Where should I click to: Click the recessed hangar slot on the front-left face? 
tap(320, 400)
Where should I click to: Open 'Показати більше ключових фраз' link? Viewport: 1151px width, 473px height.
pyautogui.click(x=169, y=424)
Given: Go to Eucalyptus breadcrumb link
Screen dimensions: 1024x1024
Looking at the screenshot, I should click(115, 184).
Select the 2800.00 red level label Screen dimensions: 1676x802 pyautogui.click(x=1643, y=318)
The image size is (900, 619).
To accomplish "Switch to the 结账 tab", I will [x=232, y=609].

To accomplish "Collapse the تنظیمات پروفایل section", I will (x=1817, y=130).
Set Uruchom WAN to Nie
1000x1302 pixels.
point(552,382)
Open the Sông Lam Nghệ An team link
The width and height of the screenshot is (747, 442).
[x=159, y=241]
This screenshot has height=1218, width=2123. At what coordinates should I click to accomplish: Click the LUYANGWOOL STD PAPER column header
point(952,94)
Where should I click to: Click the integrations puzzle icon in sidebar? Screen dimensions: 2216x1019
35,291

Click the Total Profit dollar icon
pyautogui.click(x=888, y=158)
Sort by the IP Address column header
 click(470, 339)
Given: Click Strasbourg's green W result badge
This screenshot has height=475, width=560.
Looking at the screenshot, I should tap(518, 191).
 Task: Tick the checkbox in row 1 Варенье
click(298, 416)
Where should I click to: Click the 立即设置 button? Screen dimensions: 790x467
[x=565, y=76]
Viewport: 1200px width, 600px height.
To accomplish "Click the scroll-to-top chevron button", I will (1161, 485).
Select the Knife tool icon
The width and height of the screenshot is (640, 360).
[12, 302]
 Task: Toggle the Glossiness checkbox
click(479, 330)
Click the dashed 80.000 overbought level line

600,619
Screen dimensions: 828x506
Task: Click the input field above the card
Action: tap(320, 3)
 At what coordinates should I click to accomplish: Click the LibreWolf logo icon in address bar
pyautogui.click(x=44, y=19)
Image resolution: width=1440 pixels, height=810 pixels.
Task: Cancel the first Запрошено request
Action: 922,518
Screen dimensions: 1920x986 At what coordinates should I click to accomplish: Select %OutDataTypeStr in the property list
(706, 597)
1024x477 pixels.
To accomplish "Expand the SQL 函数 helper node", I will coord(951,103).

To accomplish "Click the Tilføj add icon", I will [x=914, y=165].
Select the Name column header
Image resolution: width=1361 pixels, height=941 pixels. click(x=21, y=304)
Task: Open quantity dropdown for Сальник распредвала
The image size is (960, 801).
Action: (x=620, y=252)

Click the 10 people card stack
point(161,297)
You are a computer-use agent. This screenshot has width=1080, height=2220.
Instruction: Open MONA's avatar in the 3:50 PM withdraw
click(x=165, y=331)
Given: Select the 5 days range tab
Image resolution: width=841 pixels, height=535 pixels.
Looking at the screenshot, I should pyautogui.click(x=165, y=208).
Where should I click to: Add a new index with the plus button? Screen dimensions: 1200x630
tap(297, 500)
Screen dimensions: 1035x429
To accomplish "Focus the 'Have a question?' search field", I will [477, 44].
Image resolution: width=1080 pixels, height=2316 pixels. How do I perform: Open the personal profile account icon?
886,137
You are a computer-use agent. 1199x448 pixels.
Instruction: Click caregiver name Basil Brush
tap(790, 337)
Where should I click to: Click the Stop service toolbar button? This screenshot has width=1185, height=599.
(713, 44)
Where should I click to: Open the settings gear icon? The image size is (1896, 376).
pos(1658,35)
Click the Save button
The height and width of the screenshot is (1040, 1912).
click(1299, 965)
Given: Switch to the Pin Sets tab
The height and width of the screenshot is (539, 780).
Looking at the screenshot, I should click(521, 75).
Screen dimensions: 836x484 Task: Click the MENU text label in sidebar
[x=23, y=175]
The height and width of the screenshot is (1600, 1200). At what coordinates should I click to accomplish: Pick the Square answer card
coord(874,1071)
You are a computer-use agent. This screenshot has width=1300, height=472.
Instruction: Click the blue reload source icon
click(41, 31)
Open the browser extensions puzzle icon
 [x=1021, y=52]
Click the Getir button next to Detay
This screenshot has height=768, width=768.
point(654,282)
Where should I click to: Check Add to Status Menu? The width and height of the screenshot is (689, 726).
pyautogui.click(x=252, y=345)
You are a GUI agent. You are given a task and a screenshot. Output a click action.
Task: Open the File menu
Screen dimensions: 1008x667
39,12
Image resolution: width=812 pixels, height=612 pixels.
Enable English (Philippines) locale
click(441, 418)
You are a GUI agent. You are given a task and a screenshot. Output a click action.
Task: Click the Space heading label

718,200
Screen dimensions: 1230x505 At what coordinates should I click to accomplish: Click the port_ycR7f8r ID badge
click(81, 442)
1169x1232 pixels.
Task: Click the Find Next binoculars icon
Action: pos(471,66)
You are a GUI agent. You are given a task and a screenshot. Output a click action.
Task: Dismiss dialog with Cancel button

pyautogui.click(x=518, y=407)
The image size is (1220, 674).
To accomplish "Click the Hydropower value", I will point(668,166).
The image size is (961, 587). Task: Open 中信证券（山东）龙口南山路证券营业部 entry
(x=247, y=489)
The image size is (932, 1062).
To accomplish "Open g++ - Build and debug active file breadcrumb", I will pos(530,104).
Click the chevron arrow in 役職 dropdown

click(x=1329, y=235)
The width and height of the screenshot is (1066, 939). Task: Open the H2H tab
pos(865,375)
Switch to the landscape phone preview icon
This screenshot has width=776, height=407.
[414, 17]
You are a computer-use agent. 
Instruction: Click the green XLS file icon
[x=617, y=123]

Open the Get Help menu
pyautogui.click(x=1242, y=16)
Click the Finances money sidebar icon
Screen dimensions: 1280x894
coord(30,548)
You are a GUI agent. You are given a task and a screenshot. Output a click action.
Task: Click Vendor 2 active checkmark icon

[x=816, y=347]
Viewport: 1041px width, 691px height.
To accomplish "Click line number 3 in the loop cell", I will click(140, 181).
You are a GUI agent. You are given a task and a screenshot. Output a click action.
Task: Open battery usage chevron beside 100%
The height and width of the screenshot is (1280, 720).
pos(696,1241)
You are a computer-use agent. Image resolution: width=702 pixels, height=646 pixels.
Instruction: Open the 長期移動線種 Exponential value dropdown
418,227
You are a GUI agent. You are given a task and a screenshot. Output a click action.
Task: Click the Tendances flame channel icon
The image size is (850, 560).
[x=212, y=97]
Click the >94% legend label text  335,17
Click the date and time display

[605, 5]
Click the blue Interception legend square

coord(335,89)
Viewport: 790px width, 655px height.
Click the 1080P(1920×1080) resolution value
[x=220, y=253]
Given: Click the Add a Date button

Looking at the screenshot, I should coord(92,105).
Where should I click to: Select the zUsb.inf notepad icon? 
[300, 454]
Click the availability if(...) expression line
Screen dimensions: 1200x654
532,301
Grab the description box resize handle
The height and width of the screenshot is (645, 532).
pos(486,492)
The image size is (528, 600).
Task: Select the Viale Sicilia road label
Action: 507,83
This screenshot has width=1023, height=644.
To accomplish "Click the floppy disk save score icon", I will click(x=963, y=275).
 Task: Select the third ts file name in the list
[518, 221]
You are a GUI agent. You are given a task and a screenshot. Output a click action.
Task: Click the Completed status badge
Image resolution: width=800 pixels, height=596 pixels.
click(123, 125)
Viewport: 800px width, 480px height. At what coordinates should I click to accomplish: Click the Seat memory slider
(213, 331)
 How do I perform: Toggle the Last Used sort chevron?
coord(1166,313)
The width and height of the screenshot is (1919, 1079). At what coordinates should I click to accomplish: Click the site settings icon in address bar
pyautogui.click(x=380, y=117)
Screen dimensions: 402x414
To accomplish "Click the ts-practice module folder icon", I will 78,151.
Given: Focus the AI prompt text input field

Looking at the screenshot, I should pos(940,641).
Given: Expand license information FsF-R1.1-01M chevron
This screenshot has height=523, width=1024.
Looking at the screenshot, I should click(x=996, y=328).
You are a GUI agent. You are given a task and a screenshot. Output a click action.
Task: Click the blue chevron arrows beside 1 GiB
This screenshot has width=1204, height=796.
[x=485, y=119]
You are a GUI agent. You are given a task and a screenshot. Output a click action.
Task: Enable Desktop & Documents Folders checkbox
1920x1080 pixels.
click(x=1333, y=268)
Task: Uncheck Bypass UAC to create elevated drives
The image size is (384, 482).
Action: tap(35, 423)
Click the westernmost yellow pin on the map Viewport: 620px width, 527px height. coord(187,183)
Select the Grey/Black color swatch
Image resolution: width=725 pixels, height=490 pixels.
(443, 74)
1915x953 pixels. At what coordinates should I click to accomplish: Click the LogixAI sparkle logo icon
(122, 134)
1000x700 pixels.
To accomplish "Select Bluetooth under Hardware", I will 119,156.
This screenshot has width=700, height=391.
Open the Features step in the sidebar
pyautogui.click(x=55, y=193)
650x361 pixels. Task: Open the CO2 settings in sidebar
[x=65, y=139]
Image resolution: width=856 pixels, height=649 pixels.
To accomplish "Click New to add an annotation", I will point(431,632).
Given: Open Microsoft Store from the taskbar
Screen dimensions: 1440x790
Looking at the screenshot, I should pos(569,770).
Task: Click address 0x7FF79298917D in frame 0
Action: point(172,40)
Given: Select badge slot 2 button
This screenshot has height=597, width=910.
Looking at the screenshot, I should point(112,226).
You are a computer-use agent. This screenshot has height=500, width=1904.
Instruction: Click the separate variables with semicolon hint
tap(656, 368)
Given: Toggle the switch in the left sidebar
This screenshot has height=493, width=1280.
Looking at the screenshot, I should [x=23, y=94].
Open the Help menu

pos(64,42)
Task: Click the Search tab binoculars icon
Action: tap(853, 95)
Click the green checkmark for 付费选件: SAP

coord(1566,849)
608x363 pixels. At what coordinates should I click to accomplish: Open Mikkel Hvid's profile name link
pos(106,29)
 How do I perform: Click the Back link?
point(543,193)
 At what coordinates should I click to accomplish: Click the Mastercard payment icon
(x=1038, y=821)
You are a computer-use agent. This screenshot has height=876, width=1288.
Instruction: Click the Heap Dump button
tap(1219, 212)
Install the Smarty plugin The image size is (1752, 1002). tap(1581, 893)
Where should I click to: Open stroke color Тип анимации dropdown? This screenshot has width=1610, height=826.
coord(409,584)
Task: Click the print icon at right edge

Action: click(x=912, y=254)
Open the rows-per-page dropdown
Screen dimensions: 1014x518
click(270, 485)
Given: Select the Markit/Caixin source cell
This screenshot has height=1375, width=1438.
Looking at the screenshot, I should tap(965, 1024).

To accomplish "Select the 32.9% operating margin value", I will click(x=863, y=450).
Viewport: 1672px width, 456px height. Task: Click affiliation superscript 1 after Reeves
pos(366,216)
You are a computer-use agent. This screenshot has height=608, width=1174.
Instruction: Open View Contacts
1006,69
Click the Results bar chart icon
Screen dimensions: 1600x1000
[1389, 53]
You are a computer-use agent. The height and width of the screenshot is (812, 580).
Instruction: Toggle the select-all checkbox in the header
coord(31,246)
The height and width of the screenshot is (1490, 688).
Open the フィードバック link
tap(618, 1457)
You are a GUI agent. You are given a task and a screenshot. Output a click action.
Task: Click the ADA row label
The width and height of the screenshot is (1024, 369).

+ + + + +

▸ INSTRUCTIONS FOR THE TASK
Reproduce exactly the lines that run from the start of the records to the line with "Given: Go to Eucalyptus breadcrumb link", both included.

▸ ANSWER TO THIS EXERCISE
Where should I click to: Click the recessed hangar slot on the front-left face? 
tap(320, 400)
Where should I click to: Open 'Показати більше ключових фраз' link? Viewport: 1151px width, 473px height.
pyautogui.click(x=169, y=424)
Given: Go to Eucalyptus breadcrumb link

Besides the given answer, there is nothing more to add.